I looked at the charging profiles for both the WF-8735P and WF-8735AD and the three-stage profile is the same on both.  It seems that this would be safe for a Li battery, just not optimal, which would allow me to safely run the WF-8735P with the Li battery.  Here's what I'm basing this on:




More in the AD manual here.

There are a couple board posts that have mentioned the WFCO units (I presume the P units, not the dual AD units) that have fried batteries by, presumably, the charge controller going haywire.  There was a post that mentioned swapping out the charge controller board in the WFCO with something from Progressive Dynamics, but I haven't chased that down fully yet.  Seems the easiest path is to just replace the WF-8735P with the WF-8735AD and for the minimal extra cost, get some modicum of safety knowing it is using the two-stage charging for Li.  Any suggestions are welcomed!

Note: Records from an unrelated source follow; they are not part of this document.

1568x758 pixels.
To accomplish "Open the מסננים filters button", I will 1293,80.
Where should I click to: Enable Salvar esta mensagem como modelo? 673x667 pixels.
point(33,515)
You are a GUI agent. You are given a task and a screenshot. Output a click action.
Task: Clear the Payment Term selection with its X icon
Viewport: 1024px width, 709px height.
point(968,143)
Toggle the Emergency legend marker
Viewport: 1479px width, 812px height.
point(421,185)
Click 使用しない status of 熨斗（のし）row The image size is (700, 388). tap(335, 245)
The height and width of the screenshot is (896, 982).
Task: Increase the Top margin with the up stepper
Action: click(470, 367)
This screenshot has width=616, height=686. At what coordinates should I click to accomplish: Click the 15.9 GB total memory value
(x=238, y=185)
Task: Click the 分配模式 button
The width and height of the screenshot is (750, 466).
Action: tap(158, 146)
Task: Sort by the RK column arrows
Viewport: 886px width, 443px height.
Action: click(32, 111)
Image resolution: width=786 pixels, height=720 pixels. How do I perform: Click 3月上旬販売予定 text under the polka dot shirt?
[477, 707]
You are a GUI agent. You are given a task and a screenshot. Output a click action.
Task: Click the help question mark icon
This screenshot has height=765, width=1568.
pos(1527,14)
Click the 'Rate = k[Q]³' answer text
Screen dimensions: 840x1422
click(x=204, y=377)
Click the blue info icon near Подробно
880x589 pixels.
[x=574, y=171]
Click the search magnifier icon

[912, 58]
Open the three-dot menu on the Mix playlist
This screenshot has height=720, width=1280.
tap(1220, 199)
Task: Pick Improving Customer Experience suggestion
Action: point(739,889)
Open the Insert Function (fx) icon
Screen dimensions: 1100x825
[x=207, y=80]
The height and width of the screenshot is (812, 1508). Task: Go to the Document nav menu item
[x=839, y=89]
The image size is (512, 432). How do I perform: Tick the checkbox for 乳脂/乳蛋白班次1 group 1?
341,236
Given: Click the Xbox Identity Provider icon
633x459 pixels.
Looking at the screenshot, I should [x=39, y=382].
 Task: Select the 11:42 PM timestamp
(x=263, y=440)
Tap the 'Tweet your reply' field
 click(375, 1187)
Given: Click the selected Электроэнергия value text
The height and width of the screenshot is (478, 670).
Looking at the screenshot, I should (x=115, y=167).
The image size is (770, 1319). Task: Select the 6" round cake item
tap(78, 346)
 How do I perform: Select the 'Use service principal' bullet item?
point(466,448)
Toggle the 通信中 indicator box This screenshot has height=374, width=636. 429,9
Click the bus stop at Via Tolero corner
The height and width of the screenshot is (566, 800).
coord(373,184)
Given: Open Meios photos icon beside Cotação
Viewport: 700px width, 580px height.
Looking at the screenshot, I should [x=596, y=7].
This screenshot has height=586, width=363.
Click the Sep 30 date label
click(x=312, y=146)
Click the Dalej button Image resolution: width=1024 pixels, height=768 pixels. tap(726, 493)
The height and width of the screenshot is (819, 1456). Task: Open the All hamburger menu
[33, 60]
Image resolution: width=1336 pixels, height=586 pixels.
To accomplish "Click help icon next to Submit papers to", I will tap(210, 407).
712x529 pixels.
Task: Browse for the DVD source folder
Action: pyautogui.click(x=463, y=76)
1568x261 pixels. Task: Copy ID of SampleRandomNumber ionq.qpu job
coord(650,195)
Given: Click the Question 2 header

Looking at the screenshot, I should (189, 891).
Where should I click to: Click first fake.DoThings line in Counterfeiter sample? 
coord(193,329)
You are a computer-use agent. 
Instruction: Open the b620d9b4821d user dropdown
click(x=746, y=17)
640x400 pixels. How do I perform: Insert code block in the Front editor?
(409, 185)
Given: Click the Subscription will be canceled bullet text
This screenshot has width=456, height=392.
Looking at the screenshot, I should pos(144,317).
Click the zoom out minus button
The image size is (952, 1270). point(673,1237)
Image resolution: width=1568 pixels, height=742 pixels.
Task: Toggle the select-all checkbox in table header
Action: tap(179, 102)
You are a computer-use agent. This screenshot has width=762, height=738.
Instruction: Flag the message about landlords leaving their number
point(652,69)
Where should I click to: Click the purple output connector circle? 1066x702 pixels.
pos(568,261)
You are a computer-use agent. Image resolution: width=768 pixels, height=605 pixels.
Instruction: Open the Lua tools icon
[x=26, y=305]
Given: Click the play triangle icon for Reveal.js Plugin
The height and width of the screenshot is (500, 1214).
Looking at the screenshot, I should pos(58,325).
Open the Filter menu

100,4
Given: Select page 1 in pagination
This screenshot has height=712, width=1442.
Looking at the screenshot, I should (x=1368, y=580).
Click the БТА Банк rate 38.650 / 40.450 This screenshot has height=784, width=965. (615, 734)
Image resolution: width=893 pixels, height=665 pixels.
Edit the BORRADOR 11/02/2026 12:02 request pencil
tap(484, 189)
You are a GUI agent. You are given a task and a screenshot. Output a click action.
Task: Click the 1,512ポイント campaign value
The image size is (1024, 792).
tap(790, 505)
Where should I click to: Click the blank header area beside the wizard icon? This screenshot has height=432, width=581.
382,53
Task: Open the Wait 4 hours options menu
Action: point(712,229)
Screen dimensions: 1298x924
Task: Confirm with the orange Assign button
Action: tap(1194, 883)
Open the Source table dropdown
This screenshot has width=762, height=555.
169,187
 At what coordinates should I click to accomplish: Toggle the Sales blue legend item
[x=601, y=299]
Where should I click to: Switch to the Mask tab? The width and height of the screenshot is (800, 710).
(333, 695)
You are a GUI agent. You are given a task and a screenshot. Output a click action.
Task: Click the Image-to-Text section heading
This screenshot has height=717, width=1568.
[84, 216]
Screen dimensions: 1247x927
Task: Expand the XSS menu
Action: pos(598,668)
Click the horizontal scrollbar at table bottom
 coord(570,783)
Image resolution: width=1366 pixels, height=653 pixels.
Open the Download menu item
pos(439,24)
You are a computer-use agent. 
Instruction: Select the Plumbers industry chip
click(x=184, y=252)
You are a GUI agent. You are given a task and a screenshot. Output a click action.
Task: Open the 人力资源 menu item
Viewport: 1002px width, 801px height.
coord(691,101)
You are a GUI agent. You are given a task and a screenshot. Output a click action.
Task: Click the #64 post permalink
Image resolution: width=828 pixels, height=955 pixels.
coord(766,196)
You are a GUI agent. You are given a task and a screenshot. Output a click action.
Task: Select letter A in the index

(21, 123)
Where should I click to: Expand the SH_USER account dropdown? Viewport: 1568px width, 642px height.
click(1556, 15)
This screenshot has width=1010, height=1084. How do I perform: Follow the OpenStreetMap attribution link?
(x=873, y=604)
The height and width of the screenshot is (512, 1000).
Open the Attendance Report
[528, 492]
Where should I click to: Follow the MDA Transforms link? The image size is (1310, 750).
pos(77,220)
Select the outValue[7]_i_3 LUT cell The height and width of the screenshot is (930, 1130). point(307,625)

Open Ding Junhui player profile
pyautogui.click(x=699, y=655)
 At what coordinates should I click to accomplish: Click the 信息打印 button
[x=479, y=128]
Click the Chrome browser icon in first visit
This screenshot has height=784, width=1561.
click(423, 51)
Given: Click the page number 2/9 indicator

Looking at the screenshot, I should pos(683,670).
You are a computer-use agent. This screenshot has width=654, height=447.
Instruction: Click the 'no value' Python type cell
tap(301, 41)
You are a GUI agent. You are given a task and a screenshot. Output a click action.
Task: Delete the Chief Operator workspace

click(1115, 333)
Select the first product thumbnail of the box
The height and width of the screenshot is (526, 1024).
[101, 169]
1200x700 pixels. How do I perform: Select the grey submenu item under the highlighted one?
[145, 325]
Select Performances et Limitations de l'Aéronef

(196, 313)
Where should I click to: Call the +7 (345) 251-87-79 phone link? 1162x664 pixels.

I'm also assuming to get access to this wiring I should start by dropping the bottom corrugated plastic board from the r-pod - something I haven't done yet.  I've pulled out the WF-8735P once, and that visual gave me hives.

offgrid: I have purchased a DC-to-DC charger.  I went with 20A, which assuming that is the output current, should keep me safely under the 30A that I can pull through the 7-wire.  I also have a Renogy 100W suitcase solar charger that has a Li mode on the charge controller, so I feel comfortable there.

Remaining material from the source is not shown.